How Goes the War?

By Bob Gaydos

 Let’s talk about war. We don’t do that much in this country. Not really, when you consider that we have been fighting two wars in Asia for nearly a decade and all we seem to be preoccupied with at home is a recession born of greed. We talk about mortgage foreclosures ( but not so much about the foolish loans that led to the foreclosures), about huge Wall Street bonuses at banks bailed out by taxpayers, about people needing jobs, the price of gasoline, politicians who lie through their teeth to get elected then sell their souls to lobbyists to get re-elected, about taxes (which are always too high), about public services (which are always inadequate), about the cost of health care, the newest best deal on a cell phone, about Ipods and steroids and the Super Bowl and tuition and 401Ks and chicken wings and “American Idol” and the Oscars, the Grammies, the Emmys and, for sure, about the weather.

 But we don’t talk about war. Not really. When’s the last time you had a real conversation with someone about either the war in Iraq or the war in Afghanistan, beyond the question of whether George W. Bush should have started either one? World War II defined the lives of a generation, brought home in weekly newsreels. Korea was not a backburner topic. Vietnam was a nightly visitor in our living rooms.

 Yet, while we have borrowed our way into economic near-Armageddon Iraq has dragged on forever. And now, with the end in sight — President Obama has pledged American troops will be leaving this summer — the messy question about whether or not Iraqis can put together a government that will last and resemble the democracy Bush said he wanted to create there doesn’t come up much around water coolers. Odd, since some would say that is the only way to determine the ultimate “success” of the U.S. invasion.
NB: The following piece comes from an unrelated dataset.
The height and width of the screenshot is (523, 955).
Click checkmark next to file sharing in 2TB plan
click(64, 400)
 But that’s not war talk. Not really. War talk is a headline reporting that a dozen  civilians were killed in a rocket attack on Marjah, a Taliban stronghold in Afghanistan. The civilian deaths were described in news stories as a blow to efforts by NATO and the Afghan government to gain support among local residents. Almost lost in the newspaper and TV reports on the U.S. Marine-led assault on Marjah was the fact that it was a major military success, cutting  off logistical support for the Taliban and the opium money that keeps them operating.
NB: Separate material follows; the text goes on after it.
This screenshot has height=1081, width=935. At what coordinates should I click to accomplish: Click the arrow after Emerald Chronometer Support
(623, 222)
 It was the largest ground offensive of a war begun eight years ago to destroy the Al Qaida terrorist group that was hiding in Afghanistan with the blessing and protection of the then-ruling Taliban government. In other words, it was a serious moment in a war which has not been taken nearly as seriously as one would think by politicians and a populace who routinely proclaim their commitment to destroying the people responsible for the attacks of September 11, 2001.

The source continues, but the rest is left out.